“There is this air of solemnity, that’s the biggest impression I get,” a middle-aged man with a French accent tells me when I ask him how he feels about the exhibition. I ask because standing in front of the 96 x 124-inch paintings, I feel like someone is giving my life back to me, allowing me to see myself. Four paintings in and I could not help myself from striking a conversation with the other people in the room, I ask them “Do you see? Do you get it? Can you feel it, because if you don’t, I need to show you!”
Aptly titled ‘Portals’, this is Njideka Akunyili Crosby’s first exhibition in London and it allows us into the depth of the multi-layered experiences of a Nigerian-born woman living in Los Angeles.
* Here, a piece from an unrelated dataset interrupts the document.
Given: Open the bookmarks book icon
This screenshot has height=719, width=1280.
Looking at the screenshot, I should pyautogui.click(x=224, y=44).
The man I talked to was right; standing there in the face of these imposing paintings, there is an immediate air of solemnity -one you must experience yourself because pictures online do no justice! The subjects in the paintings assume contemplative postures: a woman staring into the distance at perhaps something left behind, a young girl looking ahead in perhaps what she hopes to be her future. From afar the paintings, with their distinct aesthetic, look like beautiful yet simple still life pictures. By virtue of their solemn air, they all have that magnetic force that makes you want to linger on them. Whether it’s the TV, the multi-faceted wall, or the frames of doors within doors, there is an invitation to come and look inside the inner worlds the paintings possess, to see more.
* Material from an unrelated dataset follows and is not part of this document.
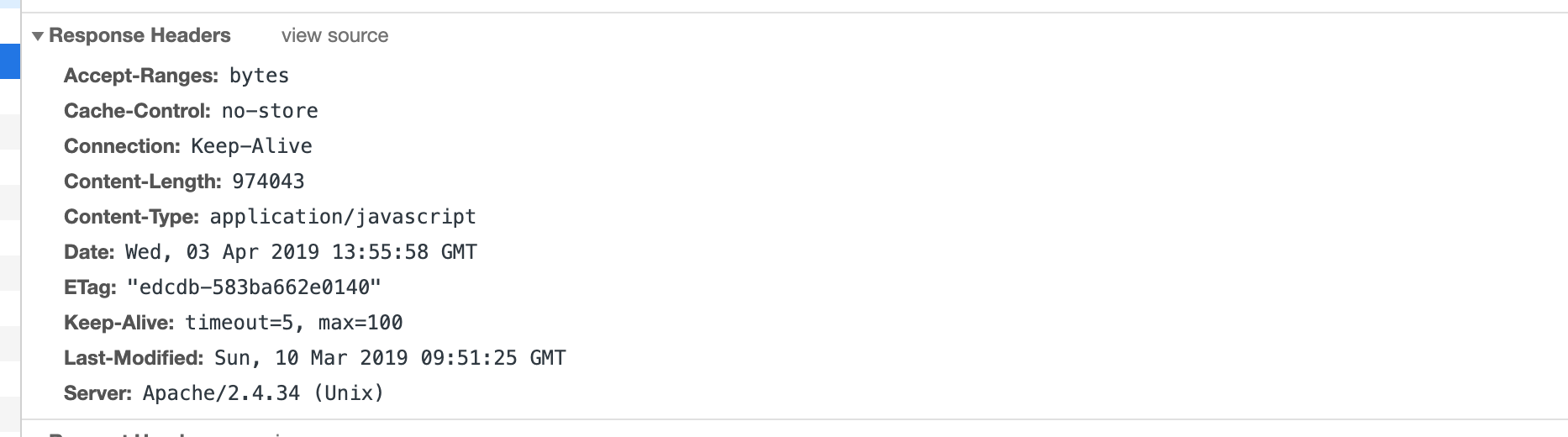Select the Content-Type header name
1568x437 pixels.
[132, 217]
And when that invitation is honored by the viewer, it is rewarded with a gift that keeps on giving as the artist, using photo transfers, has turned these solemn figures into portals of different cultural and personal experiences. Pictures of family gatherings, traditional weddings, and celebrations from the artist’s family albums merge with pictures that recollect a shared Nigerian memory- of Cabin biscuit, models in couture ankara outfits, movies like Beyoncé and Rihanna part 2, #Bring Back our Girls, the military, politicians, celebrities like Onyeka Onwenu, 1970s Psychedelic, Afro-rock and Fuzz funk club signs, the list goes on.
Earlier that day, I was reading the passage in James Baldwin’s Notes of a Native Son where he wrote of how his search for a reflection of himself in the heritage of European art will forever be in vain and in order for him to find a place in any scheme, he would “…have to appropriate these white centuries”. I would have to make them mine,” he wrote. Frantz Fanon, in his book Black Skin, White Masks also wrote about this need to carve for ourselves our own story: “In the world through which I travel, I am endlessly creating myself.” Njideka Akunyili Crosby’s Portals is what happens when we give the world and ourselves an opportunity to see us, from our own eyes.
Right at the back of the exhibition room, where I chose to start my viewing, is a stunning portrait of a woman who looks like she is dressed for her traditional wedding. The painting ‘Wedding Souvenirs’ is perhaps the only one without layers of photo transfers but it did so well in welcoming me through into this portal when I looked at the table and saw a wedding souvenir mug from the artist’s wedding – one that my mother has in her own kitchen!
It is “Portals” not only because it takes you through journeys into personal spaces and memories but also because it signifies the artist’s own journey, as an Afropolitan, across different cultures but still carrying a Nigerian heritage. A closer look at the figures in the paintings revealed, not melancholy like I initially thought, but nostalgia. Anyone in the diaspora that sees the layers of plantain, suya, stewed snail and jollof rice in ‘Thriving Gardens’ for example will understand this emotion perfectly.
“Portals” is on at the Victoria Miro Gallery at 16 Wharf Road until 5th November 2016. Be sure to check it out if you are in London. Her 2016 book ‘I Refuse to Be Invisible’ is also available in the gallery store.